Abbiamo riscontrato tra i soci e i partner società e aziende inattive, oppure partecipate da società fiduciarie, fatto quest’ultimo che impedisce di conoscerne i proprietari. Associazioni con indirizzi improbabili, schede incomplete, siti ufficiali con carenza di dati e informazioni. Eppure tanto clamore sui social: foto, video, pranzi, degustazioni, rassegne…Con le solite facce in primo piano. Non è soltanto una questione di soldi, ma di relazioni, di consenso elettorale, di conferma o rinforzo del potere locale nei territori.
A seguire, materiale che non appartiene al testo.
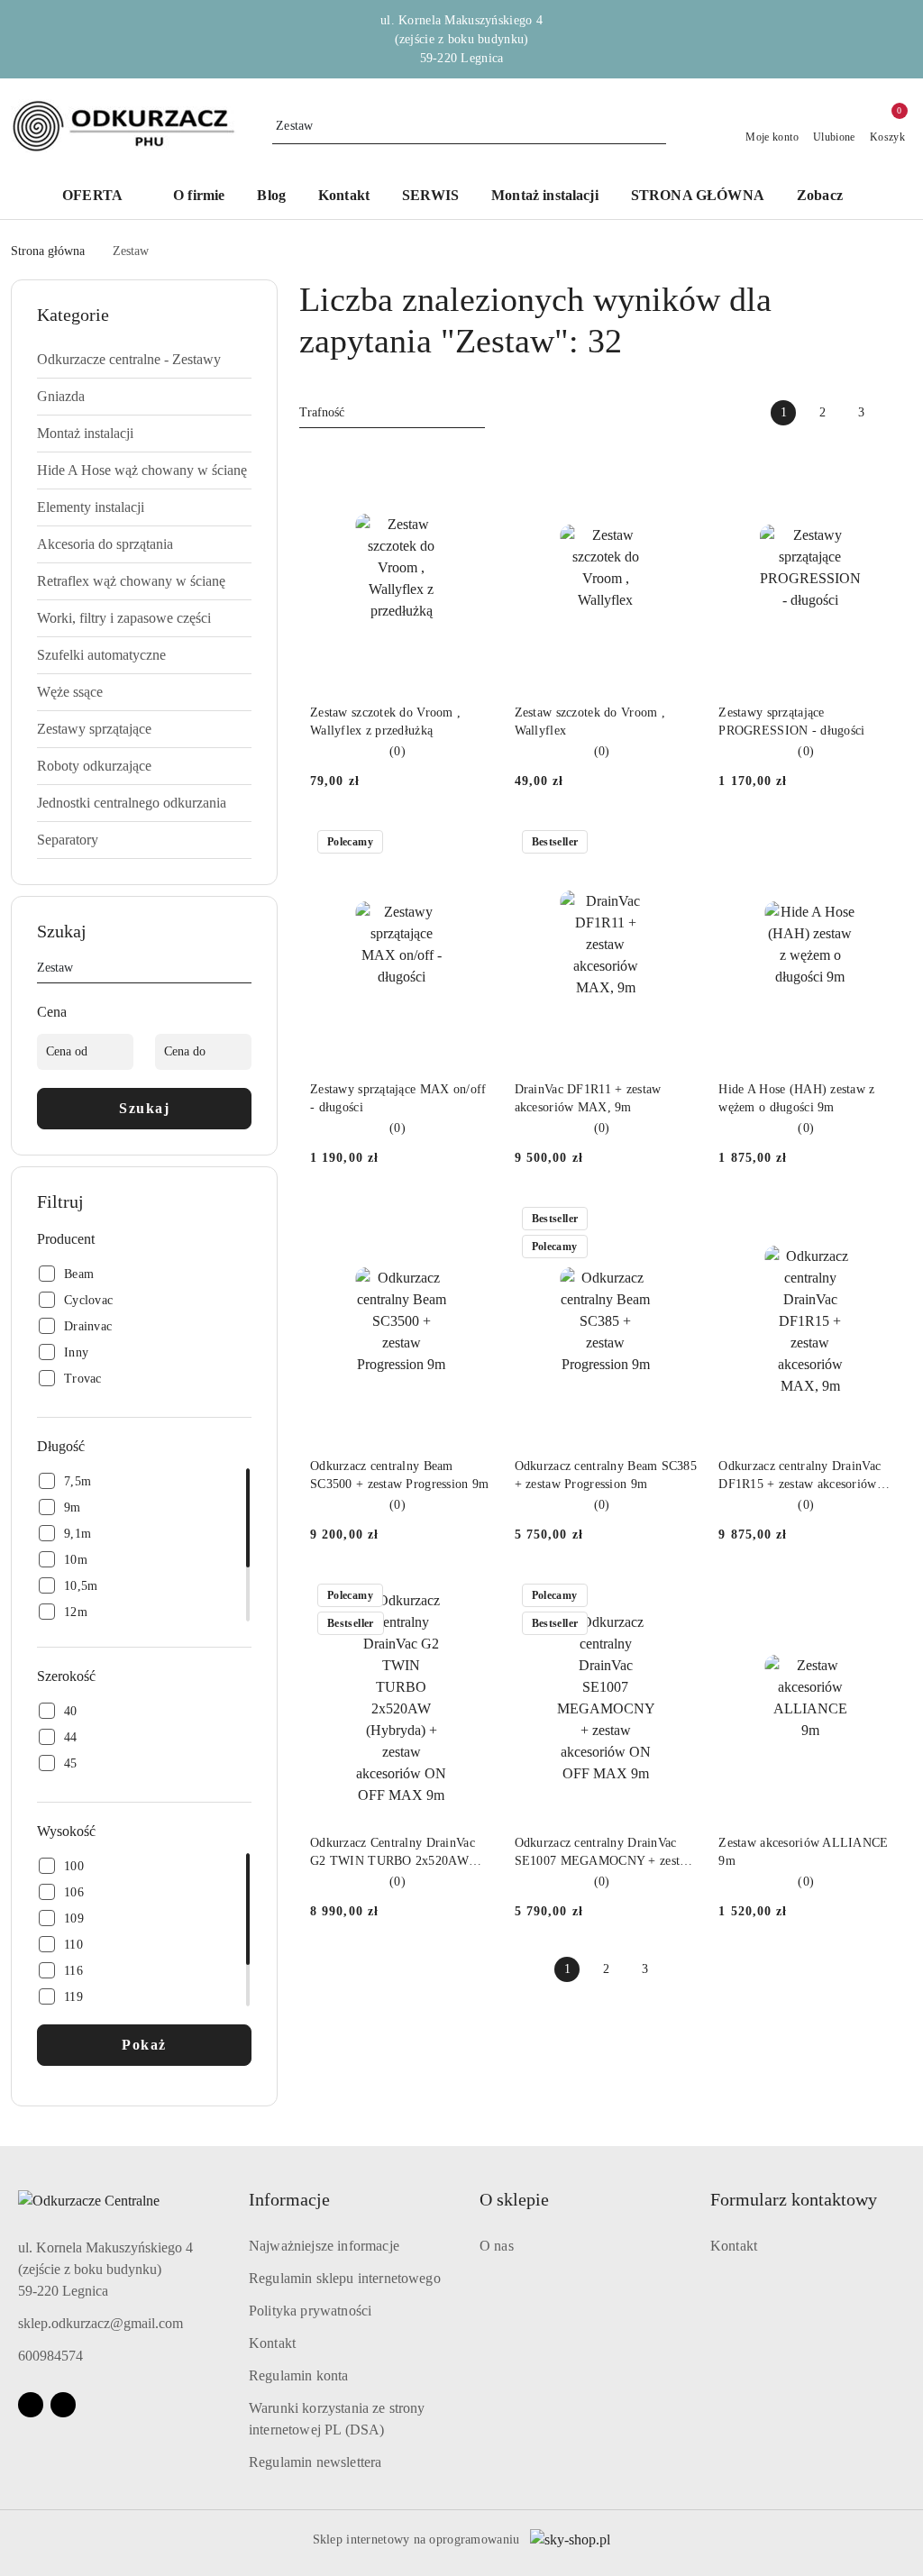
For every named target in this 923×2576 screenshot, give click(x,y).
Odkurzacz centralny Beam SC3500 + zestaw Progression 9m (399, 1475)
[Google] (63, 2404)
E poi le persone, in un modo o nell’altro connesse direttamente o indirettamente tra loro o con i rispettivi riferimenti politici. E ci sono tutti: dalla Lega a Italia Viva-Azione, dal Pd a Fratelli d’Italia e così via. Spesso attraverso propri esponenti che agiscono non per il partito ma per se stessi, in base agli interessi, alle convenienze reciproche e al peso specifico sul territorio, si accordano su tutto. Ai vertici ex sindaci, ex candidati, ex sostenitori di tizio o caio, ex portaborse, a cui – è quello che appare – bisogna garantire una retribuzione. Abbiamo scoperto che persino i portavoce, gli addetti stampa di quel Comune o di quell’organizzazione o di quel politico sono beneficiari di opportunità nei Gal. Non mancano i giornali o siti che prendono risorse allo scopo di omaggiare ogni passo compiuto da tizio o caio per il progetto o l’iniziativa Pinco pallo.
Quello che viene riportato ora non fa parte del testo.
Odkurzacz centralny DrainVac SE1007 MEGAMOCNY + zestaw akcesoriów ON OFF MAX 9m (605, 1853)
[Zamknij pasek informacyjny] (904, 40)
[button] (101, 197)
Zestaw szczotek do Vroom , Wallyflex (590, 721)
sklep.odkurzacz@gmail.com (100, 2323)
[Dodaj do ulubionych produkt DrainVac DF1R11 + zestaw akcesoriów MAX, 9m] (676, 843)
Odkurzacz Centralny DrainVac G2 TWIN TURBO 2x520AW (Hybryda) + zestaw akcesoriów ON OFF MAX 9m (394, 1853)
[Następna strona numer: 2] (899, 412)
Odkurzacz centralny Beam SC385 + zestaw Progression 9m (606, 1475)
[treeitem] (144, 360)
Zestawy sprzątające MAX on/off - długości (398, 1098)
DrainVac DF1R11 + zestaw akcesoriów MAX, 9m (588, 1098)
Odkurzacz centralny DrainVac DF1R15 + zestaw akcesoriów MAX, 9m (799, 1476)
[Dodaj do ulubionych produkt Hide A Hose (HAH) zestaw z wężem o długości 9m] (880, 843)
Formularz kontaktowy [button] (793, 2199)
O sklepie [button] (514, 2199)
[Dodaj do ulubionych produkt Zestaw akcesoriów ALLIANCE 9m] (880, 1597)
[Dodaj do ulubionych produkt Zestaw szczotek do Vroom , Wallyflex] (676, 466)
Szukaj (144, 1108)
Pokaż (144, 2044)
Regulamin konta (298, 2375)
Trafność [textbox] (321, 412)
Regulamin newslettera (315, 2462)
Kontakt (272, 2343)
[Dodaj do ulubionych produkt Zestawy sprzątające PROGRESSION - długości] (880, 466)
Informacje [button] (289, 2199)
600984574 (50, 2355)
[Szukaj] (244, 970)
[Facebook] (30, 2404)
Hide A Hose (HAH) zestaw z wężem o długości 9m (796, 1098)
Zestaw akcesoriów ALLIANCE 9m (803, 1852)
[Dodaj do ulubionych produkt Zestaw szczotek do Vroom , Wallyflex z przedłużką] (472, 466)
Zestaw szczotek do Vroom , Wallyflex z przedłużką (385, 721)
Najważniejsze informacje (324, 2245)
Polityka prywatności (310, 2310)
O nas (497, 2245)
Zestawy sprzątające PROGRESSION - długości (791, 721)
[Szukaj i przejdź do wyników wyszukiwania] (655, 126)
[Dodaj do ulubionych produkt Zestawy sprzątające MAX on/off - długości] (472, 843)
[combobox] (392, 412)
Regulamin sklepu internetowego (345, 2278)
Un panorama, quello dei GAL, che si mostra e a tinte fosche, in “chiaro scuro – come scrive la Corte dei Conti – più scuro che chiaro”. L’oscuro lo abbiamo percepito, ma solo percepito, negli scambi transnazionali, nei progetti transfrontalieri, gli eventi all’estero, per esempio in Romania, realizzati con società e consulenti dai legami invisibili eppure importanti. Due domande restano aperte al momento. Una riguarda le modalità di rendicontazione e il circuito della fatturazione: esiste concordanza tra gli importi delle fatture e le spese reali sostenute? L’altra riguarda i proprietari e soci delle società destinatarie di risorse e opportunità: in alcuni casi i soci o i proprietari non sono in chiaro, in altri appare strana la relazione tra l’amministratore unico e la compagine dei proprietari. Insomma, c’è ancora molto da chiarire. Proveremo a scavare alzando lo sguardo ai piani alti del sistema di gestione delle risorse pubbliche. I GAL e le altre opportunità legate alle aree interne sono un pezzo del tutto, e neanche il più grande. Un fatto è chiaro, laddove si muovono soldi pubblici si mettono in moto organizzazioni politico-imprenditoriali efficientissime, sulla base di regole non scritte. Si aprono e si chiudono circuiti d’affari nati all’occorrenza e dismessi al momento opportuno. Circuiti mutevoli, spesso invisibili, ma governati dalle stesse 30-40 persone che, in base a una gerarchia del Potere – non necessariamente politico –, si scambiano ruoli e si dividono le opportunità.